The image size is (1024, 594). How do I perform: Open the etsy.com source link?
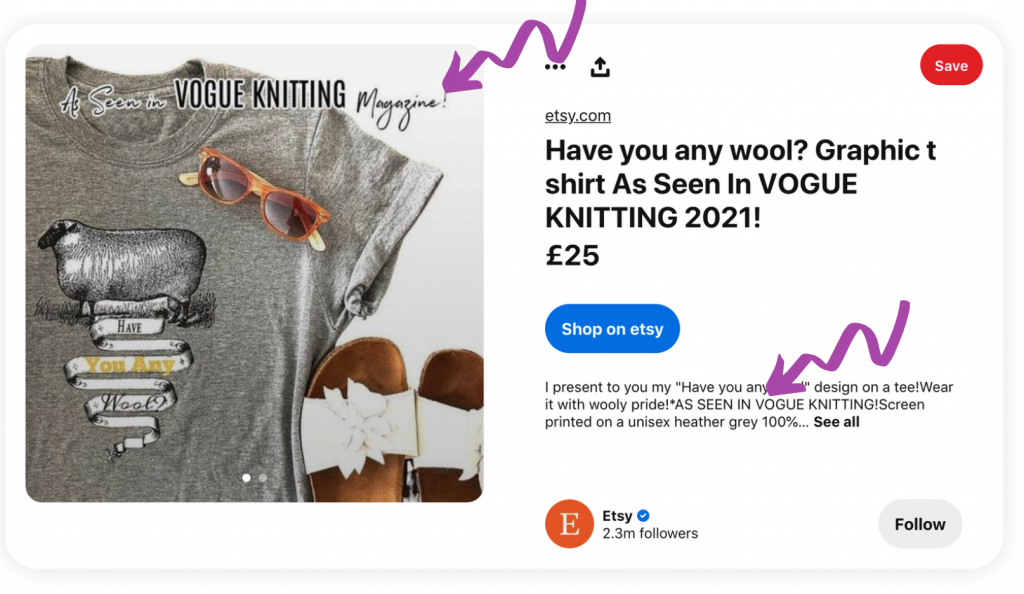tap(578, 116)
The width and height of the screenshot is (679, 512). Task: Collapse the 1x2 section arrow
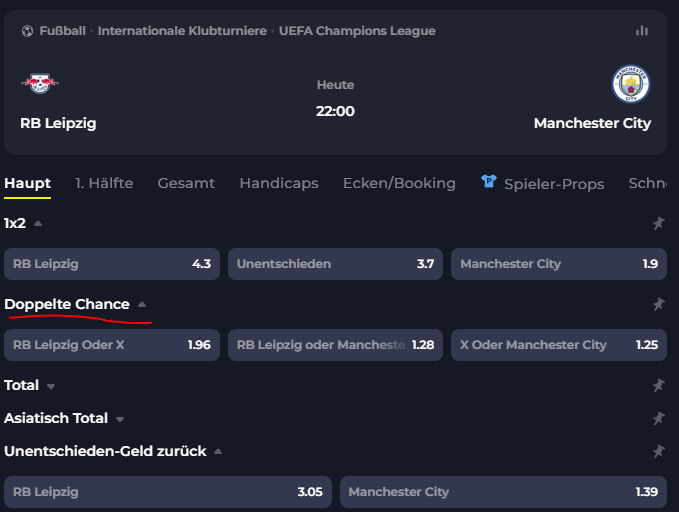[38, 224]
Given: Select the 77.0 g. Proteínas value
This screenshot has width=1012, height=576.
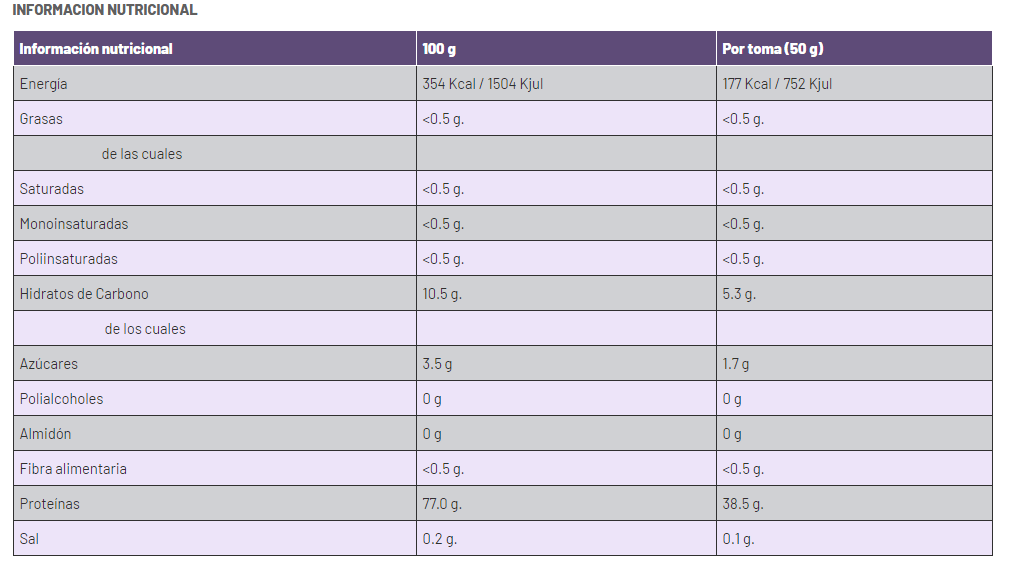Looking at the screenshot, I should [x=442, y=504].
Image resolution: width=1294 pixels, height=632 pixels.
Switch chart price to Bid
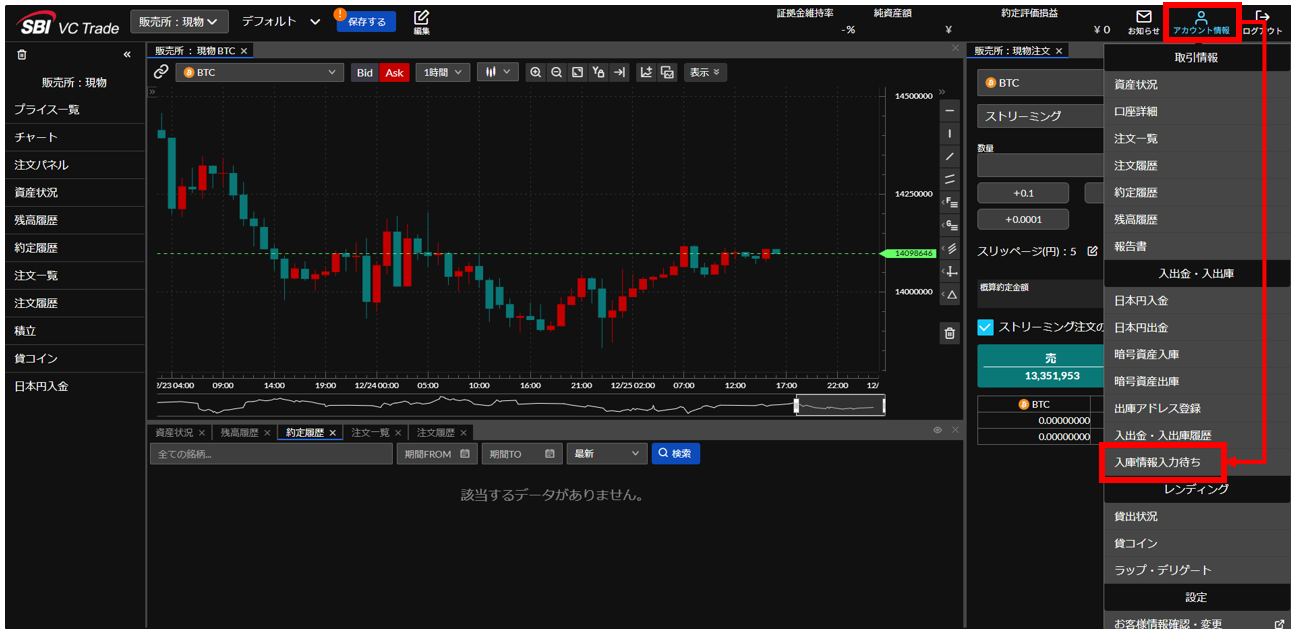(x=365, y=72)
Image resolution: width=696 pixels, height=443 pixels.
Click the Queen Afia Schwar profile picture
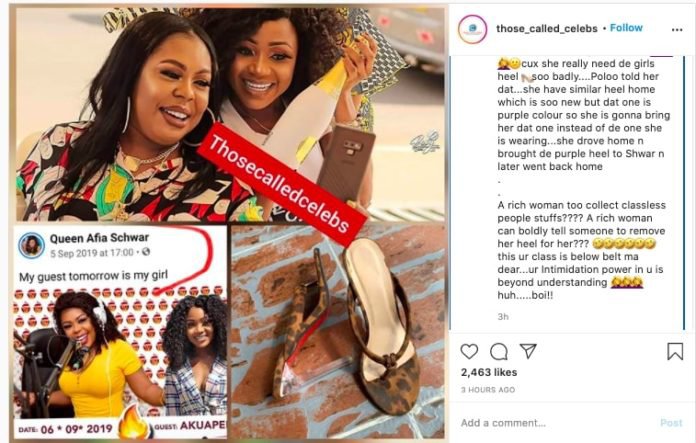pos(32,245)
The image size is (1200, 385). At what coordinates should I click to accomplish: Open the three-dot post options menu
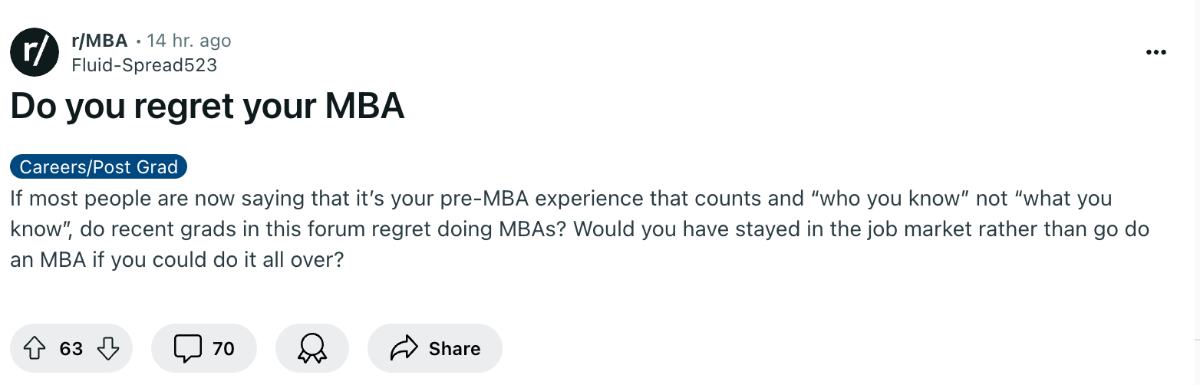tap(1157, 52)
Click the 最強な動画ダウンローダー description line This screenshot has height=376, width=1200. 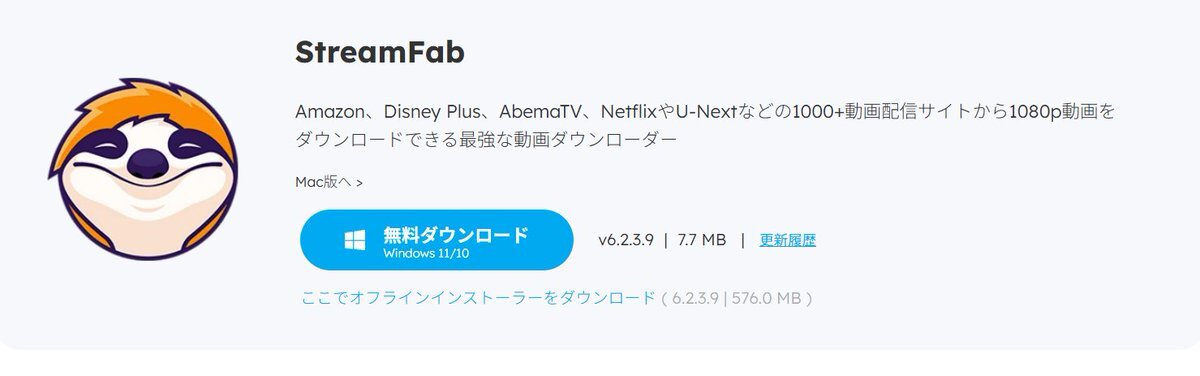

**WHAT NEEDS TO BE DONE:** Scan the entries above and report the number of lines that contain the word "resolution", with no added text.

**FINISHED EXERCISE:** 2